Please tell how many of the lines below contain "field", using only a number.

((

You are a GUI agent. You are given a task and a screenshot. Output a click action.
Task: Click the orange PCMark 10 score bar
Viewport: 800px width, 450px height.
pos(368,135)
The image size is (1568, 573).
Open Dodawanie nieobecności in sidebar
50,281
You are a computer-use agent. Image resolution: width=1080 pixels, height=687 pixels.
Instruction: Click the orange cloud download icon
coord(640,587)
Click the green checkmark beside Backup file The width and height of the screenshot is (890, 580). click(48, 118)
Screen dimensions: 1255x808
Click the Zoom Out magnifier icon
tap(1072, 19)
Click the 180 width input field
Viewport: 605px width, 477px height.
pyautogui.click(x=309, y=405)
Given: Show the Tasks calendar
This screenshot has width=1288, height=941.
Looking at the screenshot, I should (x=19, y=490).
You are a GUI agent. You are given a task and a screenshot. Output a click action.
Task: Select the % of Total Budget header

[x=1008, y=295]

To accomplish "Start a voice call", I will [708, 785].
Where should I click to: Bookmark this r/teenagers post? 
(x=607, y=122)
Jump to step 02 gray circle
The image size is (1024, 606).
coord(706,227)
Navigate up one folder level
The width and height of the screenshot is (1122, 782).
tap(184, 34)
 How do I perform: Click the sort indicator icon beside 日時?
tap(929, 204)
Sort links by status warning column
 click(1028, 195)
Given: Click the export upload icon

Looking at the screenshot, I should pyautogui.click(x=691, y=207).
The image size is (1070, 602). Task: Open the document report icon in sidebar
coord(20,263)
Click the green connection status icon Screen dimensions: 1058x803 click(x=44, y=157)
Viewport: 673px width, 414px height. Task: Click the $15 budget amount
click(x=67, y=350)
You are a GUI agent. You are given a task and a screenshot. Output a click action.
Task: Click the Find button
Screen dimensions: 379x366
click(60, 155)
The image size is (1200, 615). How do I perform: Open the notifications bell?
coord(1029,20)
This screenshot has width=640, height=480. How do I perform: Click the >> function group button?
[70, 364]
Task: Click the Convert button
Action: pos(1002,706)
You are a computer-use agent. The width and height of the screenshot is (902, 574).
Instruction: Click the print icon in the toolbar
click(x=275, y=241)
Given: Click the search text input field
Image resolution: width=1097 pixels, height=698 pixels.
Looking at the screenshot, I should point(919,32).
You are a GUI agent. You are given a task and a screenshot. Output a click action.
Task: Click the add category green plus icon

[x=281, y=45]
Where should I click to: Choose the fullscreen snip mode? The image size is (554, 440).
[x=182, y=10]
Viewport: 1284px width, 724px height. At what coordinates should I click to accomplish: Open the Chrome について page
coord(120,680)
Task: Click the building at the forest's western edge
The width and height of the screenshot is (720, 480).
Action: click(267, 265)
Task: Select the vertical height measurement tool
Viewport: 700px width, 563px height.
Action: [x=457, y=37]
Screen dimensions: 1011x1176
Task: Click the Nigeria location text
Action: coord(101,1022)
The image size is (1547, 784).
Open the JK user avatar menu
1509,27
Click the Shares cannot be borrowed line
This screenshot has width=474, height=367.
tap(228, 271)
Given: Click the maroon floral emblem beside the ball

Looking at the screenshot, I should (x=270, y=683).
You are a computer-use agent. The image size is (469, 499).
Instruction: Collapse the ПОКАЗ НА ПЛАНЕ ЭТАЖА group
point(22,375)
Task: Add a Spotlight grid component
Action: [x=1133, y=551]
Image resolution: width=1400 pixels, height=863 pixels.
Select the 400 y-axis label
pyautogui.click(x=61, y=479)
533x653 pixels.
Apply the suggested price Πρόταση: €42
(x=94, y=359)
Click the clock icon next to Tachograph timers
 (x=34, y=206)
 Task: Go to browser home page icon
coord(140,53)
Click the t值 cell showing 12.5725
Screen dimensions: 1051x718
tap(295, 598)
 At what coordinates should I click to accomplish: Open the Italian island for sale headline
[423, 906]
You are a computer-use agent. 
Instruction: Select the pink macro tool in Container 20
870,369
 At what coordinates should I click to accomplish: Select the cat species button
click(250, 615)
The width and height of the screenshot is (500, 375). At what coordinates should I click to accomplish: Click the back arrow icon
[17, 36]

))

**RESULT OF THE TASK**
2